:: Assignment ::
From the data below, return each line in which the string "Viewport" is found.

Saved data entries
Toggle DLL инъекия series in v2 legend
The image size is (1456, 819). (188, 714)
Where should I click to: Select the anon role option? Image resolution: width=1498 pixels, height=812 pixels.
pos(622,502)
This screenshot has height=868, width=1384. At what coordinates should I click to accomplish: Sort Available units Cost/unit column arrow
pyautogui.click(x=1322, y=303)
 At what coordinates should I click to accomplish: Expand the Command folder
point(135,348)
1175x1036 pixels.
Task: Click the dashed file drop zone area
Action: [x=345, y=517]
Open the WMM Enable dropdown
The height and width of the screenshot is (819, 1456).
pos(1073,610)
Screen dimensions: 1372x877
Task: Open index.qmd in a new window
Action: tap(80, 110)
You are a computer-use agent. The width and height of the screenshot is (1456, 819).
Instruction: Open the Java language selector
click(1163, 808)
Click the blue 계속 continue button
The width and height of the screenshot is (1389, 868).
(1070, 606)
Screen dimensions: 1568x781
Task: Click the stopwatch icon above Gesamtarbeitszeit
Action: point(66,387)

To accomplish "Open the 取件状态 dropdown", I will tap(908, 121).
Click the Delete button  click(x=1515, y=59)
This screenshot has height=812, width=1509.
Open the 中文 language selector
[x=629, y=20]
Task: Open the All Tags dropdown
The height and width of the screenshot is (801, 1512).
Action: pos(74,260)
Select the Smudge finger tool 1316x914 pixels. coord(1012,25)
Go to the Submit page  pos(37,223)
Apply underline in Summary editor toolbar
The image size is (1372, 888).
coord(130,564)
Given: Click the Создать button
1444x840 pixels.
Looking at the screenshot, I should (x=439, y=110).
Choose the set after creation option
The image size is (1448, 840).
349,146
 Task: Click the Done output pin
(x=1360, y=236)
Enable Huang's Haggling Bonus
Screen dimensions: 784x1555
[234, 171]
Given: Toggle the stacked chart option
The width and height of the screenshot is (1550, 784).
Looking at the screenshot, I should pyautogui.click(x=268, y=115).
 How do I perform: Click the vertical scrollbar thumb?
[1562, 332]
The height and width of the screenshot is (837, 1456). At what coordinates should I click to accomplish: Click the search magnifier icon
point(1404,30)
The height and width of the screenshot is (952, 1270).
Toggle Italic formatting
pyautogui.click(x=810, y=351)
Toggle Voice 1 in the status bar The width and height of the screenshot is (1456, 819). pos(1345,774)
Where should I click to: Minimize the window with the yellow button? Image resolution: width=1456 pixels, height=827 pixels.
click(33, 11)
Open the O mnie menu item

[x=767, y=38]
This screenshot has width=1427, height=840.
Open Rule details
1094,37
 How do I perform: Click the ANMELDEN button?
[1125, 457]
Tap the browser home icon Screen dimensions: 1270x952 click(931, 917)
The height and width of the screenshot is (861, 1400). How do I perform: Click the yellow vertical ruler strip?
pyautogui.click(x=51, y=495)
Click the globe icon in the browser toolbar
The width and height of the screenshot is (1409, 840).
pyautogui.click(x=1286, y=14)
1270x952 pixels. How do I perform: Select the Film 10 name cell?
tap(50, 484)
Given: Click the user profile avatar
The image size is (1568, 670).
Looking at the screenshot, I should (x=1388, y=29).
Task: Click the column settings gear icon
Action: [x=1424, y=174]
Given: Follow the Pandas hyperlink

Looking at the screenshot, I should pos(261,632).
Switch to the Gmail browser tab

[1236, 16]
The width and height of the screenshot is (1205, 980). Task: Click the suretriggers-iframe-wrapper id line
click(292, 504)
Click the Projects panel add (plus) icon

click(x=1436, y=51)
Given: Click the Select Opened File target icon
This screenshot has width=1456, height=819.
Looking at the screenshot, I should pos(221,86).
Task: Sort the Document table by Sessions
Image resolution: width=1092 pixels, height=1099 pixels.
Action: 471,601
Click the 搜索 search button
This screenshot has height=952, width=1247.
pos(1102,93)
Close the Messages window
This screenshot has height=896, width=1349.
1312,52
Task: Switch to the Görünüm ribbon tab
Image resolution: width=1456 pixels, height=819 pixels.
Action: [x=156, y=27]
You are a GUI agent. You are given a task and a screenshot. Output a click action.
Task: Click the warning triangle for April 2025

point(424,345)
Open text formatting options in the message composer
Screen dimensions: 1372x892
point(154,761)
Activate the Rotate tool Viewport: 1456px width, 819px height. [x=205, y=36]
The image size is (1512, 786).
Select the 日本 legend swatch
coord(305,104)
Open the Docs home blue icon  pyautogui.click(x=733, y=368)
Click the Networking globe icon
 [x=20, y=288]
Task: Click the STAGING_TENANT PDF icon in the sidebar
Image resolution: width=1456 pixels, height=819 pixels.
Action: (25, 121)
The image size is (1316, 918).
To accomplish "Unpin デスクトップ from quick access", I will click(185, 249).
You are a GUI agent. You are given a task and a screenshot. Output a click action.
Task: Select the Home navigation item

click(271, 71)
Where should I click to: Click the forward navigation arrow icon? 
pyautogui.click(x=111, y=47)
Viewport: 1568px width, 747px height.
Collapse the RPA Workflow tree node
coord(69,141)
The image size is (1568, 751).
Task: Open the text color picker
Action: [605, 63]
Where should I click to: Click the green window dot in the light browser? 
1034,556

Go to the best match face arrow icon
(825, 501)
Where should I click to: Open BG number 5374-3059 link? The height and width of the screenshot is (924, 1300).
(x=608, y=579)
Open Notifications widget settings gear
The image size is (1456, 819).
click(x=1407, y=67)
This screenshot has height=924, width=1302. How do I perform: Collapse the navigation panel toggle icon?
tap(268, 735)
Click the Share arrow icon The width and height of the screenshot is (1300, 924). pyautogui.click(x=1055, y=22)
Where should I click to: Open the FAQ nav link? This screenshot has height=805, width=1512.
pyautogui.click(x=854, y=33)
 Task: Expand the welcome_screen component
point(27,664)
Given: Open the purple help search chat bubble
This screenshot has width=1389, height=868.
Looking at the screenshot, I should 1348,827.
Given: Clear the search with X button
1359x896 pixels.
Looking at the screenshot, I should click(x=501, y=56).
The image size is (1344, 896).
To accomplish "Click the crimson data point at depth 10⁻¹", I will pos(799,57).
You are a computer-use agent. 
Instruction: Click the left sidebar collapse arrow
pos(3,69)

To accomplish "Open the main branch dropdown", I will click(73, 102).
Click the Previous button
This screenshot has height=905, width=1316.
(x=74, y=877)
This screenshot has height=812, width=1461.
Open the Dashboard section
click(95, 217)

:: Task solution ::
Activate the Rotate tool Viewport: 1456px width, 819px height. [x=205, y=36]
Viewport: 1568px width, 747px height.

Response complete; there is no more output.